**PROBLEM**
Your task is to quote the records from their first line through the line containing "Given: Click the Cancel link", with nothing added or left out.

**RECORDS PROVIDED**
[Start of Attachment]
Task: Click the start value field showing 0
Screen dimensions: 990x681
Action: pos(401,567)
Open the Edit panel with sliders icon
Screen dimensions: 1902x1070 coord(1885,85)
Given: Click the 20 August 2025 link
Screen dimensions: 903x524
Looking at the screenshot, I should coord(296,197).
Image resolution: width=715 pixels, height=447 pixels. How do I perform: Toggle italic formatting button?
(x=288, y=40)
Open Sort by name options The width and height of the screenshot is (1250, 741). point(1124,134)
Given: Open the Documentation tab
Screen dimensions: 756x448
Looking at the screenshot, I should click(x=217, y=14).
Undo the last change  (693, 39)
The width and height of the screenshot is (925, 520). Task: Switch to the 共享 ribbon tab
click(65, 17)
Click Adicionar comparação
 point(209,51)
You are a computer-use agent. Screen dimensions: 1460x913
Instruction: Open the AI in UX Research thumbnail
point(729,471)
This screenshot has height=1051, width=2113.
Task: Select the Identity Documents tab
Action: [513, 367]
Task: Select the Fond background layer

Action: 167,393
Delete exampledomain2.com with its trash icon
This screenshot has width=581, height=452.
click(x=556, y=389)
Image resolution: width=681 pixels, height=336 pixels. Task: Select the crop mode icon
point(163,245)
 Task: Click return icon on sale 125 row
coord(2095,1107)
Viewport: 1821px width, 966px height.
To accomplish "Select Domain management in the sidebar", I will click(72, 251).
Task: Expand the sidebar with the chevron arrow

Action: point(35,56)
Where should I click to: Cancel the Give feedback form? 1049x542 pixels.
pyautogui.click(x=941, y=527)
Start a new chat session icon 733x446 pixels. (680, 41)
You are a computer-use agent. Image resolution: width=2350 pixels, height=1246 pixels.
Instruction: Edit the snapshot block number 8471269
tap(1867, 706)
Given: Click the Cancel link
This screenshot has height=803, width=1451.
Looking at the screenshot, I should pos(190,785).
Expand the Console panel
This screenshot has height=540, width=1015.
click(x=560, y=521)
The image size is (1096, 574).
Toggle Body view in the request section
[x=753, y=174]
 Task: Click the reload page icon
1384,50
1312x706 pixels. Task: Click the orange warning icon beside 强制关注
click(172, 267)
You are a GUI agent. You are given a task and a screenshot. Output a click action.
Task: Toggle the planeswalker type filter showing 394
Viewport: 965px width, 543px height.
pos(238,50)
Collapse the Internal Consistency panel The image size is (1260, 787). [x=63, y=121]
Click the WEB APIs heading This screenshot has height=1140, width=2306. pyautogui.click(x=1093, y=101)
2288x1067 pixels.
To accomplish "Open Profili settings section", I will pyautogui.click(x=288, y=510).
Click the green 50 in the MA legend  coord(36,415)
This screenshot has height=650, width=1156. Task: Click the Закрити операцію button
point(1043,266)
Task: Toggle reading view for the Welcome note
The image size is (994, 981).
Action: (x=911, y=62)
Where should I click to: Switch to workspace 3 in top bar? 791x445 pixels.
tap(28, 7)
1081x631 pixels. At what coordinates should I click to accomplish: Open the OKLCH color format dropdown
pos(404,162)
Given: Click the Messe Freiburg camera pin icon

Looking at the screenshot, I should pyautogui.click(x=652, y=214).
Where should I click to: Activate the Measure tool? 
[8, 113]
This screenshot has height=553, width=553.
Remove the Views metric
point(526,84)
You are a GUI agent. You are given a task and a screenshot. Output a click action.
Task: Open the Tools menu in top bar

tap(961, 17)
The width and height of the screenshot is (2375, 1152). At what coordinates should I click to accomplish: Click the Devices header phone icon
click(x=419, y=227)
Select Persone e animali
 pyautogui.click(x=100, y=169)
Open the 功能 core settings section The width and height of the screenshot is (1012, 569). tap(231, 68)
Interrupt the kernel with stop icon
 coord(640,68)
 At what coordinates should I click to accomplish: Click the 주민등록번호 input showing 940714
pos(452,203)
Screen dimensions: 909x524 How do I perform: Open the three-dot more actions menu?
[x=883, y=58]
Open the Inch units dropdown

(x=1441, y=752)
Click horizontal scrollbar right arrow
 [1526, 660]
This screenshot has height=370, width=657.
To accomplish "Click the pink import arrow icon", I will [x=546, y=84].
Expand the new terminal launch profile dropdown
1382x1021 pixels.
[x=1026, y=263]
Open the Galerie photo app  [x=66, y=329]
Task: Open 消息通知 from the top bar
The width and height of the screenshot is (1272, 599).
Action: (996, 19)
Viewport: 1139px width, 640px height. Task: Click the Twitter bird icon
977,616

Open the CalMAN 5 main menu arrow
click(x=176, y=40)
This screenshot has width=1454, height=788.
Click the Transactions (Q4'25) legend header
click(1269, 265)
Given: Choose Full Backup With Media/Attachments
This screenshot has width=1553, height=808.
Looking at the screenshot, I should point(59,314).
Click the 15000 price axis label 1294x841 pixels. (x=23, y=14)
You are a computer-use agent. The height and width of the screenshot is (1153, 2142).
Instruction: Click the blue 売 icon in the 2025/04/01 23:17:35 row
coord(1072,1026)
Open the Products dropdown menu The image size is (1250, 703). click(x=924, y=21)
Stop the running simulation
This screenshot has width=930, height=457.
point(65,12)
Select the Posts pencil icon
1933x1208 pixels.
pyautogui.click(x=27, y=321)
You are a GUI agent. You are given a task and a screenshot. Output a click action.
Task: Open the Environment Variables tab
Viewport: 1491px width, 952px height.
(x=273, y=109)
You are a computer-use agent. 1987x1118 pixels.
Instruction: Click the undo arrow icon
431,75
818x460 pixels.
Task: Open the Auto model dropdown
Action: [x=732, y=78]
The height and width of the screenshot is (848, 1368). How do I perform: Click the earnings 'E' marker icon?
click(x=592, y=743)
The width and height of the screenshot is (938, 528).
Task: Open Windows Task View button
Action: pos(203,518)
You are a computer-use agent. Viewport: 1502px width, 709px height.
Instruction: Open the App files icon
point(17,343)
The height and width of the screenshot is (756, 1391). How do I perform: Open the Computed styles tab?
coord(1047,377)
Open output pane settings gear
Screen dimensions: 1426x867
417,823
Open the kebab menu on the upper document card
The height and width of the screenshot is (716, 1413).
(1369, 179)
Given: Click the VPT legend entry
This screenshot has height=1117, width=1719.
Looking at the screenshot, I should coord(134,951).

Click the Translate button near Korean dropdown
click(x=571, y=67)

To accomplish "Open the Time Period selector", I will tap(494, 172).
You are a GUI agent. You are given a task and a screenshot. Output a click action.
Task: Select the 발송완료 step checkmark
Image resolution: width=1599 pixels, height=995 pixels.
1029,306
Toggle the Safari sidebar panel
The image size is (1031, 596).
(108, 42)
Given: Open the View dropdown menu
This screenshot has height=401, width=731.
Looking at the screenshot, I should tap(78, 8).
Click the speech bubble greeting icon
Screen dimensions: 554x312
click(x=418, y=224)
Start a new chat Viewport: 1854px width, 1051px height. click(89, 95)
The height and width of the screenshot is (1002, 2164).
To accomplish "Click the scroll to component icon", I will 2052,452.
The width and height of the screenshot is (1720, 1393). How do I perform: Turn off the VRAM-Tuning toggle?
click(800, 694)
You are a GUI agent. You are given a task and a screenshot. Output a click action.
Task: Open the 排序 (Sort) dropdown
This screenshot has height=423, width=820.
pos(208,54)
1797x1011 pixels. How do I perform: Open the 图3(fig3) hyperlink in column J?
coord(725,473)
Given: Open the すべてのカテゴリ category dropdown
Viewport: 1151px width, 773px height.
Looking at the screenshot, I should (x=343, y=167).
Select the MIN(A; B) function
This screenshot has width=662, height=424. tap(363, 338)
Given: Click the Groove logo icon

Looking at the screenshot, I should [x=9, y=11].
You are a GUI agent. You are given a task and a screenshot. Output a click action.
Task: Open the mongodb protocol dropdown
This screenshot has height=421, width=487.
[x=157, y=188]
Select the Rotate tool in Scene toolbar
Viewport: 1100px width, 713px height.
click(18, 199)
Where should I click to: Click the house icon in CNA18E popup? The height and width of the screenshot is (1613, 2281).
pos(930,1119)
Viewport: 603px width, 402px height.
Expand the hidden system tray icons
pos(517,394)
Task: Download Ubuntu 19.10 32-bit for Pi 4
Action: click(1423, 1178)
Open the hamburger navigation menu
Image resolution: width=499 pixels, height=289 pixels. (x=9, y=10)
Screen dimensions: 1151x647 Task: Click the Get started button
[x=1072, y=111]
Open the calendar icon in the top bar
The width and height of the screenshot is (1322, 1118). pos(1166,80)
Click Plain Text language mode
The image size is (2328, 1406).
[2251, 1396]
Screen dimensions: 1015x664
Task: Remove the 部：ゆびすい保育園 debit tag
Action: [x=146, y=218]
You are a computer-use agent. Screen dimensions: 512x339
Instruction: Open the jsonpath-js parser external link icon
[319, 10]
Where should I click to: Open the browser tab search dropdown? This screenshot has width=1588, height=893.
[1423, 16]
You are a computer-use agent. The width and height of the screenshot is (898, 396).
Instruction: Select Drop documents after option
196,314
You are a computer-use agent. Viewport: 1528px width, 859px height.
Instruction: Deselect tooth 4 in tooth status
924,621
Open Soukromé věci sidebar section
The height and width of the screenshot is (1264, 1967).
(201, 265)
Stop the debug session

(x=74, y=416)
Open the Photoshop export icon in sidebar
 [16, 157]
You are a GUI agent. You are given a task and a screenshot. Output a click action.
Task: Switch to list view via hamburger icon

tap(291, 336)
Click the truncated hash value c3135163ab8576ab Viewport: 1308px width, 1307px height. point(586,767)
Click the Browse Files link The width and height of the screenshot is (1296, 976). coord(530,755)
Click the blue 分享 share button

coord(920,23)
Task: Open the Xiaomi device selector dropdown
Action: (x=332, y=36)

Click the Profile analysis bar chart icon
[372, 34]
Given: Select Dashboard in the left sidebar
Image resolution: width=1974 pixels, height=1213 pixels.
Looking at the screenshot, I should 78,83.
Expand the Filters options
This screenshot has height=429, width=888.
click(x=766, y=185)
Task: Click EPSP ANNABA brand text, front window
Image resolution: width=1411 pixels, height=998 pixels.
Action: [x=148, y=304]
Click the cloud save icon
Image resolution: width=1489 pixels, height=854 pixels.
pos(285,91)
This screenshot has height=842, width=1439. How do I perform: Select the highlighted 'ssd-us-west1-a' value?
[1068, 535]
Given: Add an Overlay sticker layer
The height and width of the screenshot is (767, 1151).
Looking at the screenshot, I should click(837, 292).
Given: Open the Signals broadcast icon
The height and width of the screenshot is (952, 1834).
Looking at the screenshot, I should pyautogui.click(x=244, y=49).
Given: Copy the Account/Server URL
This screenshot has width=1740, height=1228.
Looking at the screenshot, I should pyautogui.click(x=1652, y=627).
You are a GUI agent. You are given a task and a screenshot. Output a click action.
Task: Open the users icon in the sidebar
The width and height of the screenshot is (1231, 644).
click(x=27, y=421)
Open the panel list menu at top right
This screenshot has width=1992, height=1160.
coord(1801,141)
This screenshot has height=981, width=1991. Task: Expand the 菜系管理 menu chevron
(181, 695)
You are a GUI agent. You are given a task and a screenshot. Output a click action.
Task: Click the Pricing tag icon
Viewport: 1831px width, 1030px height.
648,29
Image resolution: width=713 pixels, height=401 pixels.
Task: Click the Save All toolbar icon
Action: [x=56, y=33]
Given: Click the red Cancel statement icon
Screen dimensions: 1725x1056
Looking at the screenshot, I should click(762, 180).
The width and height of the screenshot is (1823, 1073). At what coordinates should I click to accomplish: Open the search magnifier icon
[End of Attachment]
**EXERCISE RESULT**
Task: Click the start value field showing 0
Screen dimensions: 990x681
Action: pos(401,567)
Open the Edit panel with sliders icon
Screen dimensions: 1902x1070 coord(1885,85)
Given: Click the 20 August 2025 link
Screen dimensions: 903x524
Looking at the screenshot, I should coord(296,197).
Image resolution: width=715 pixels, height=447 pixels. How do I perform: Toggle italic formatting button?
(x=288, y=40)
Open Sort by name options The width and height of the screenshot is (1250, 741). point(1124,134)
Given: Open the Documentation tab
Screen dimensions: 756x448
Looking at the screenshot, I should click(x=217, y=14).
Undo the last change  (693, 39)
The width and height of the screenshot is (925, 520). Task: Switch to the 共享 ribbon tab
click(65, 17)
Click Adicionar comparação
 point(209,51)
You are a computer-use agent. Screen dimensions: 1460x913
Instruction: Open the AI in UX Research thumbnail
point(729,471)
This screenshot has height=1051, width=2113.
Task: Select the Identity Documents tab
Action: [513, 367]
Task: Select the Fond background layer

Action: 167,393
Delete exampledomain2.com with its trash icon
This screenshot has width=581, height=452.
click(x=556, y=389)
Image resolution: width=681 pixels, height=336 pixels. Task: Select the crop mode icon
point(163,245)
 Task: Click return icon on sale 125 row
coord(2095,1107)
Viewport: 1821px width, 966px height.
To accomplish "Select Domain management in the sidebar", I will click(72, 251).
Task: Expand the sidebar with the chevron arrow

Action: point(35,56)
Where should I click to: Cancel the Give feedback form? 1049x542 pixels.
pyautogui.click(x=941, y=527)
Start a new chat session icon 733x446 pixels. (680, 41)
You are a computer-use agent. Image resolution: width=2350 pixels, height=1246 pixels.
Instruction: Edit the snapshot block number 8471269
tap(1867, 706)
Given: Click the Cancel link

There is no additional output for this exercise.